Wednesday, August 16, 2017

I Oppose Assisted Suicide and Euthanasia Because It Is Ableist

This article was published by the disability rights group - Not Dead Yet on August 15, 2017

By Carol Cleigh Sutton

The very heart of the argument for assisted suicide/euthanasia (AS/E) is that an individual may be better off dead than disabled.

The fact that this argument can be made in respectable public forums demonstrates just how ableist this society is. How deeply the severely abled fear and loathe those of us who live with disability.

Ableism, like racism and sexism, is an ugly prejudice that society holds towards its minority members.

What does ableism look like? First you exclude us from nearly all public life and especially gainful employment and instead put us ‘on the dole.’ Then, periodically, you cut those supports from under us or make us try to prove that we’re ‘worthy’ of such supports. You openly stare at us and your comments and prurient questions make public spaces hostile. If we object, you accuse us of being maladjusted or just not being able to take a joke. A disabled man in the Netherlands is constantly told that it is ‘his fault’ that he lives with a disability; after all, he could kill himself. Where AS/E has become the norm, disabled people are even more outcast.

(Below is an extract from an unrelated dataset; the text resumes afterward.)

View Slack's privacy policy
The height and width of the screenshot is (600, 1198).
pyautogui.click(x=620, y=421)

Our lives are seen as not worth living, but these are the lives we have.

This ideology, which we call BDTD (Better Dead Than Disabled), permeates ableist society, but even more deeply infects the medical system, and the more society in general accepts it, the more we encounter it every time we have to deal with medicine. My husband, who was nearly 80 and disabled, was brought to the hospital by ambulance after a heart attack. Until I arrived and started raising the roof, they put him in a dark room in the back. He should have been connected to an EKG and given aspirin, and IV lines should have been established. But because he was disabled, he received none of this. They assumed he’d want to die. Thankfully, we had years after that, but if I’d been held up in traffic? Would their killing him have been prosecuted? Investigated?

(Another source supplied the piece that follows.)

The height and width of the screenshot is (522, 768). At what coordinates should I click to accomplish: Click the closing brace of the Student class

Are you really wanting to create this ‘special class’ of people who can be killed and no one prosecuted? A class whose deaths won’t even be investigated? Is your ableism so strong that you’d change the law to allow others to kill us without consequence? That is what happens in Oregon. Thomas Middleton’s death was not prosecuted. Did he ingest the poison willingly or was his death part of the real estate fraud for which his ‘caregiver’ was prosecuted? It’s already all too easy for those who would inherit, or steal, our property to arrange our deaths. Do you really want to make it easier? In US jurisdictions, assisted suicide laws give immunity to those who kill so long as they choose their victims from among the old, ill and disabled.

Before you say that this isn’t about disability, it’s only for those who are imminently dying, let me remind you of two things: First, physicians are notoriously bad at predicting when we’ll die. Oregon state data show that people outlive their 6 month prognosis every year; one lived for 1009 days. (2016 report, page 11) I’m 10 years past my last expiration date, and more than 60 years past the first, and still going strong. Secondly, and perhaps more importantly, there has never been an instance where this is legalized that it hasn’t expanded far beyond those at whom it was originally aimed, sometimes with breathtaking speed. Canada is already moving to use it on people who are not imminently dying and they legalized it just a year ago and, in the Netherlands, even those who advocated for it say that it is out of control.

Because the argument is based on BDTD, all who are considered disabled are at risk.

1 comment:

  1. As a disabled person with Cerebral Palsy I completely agree with this post!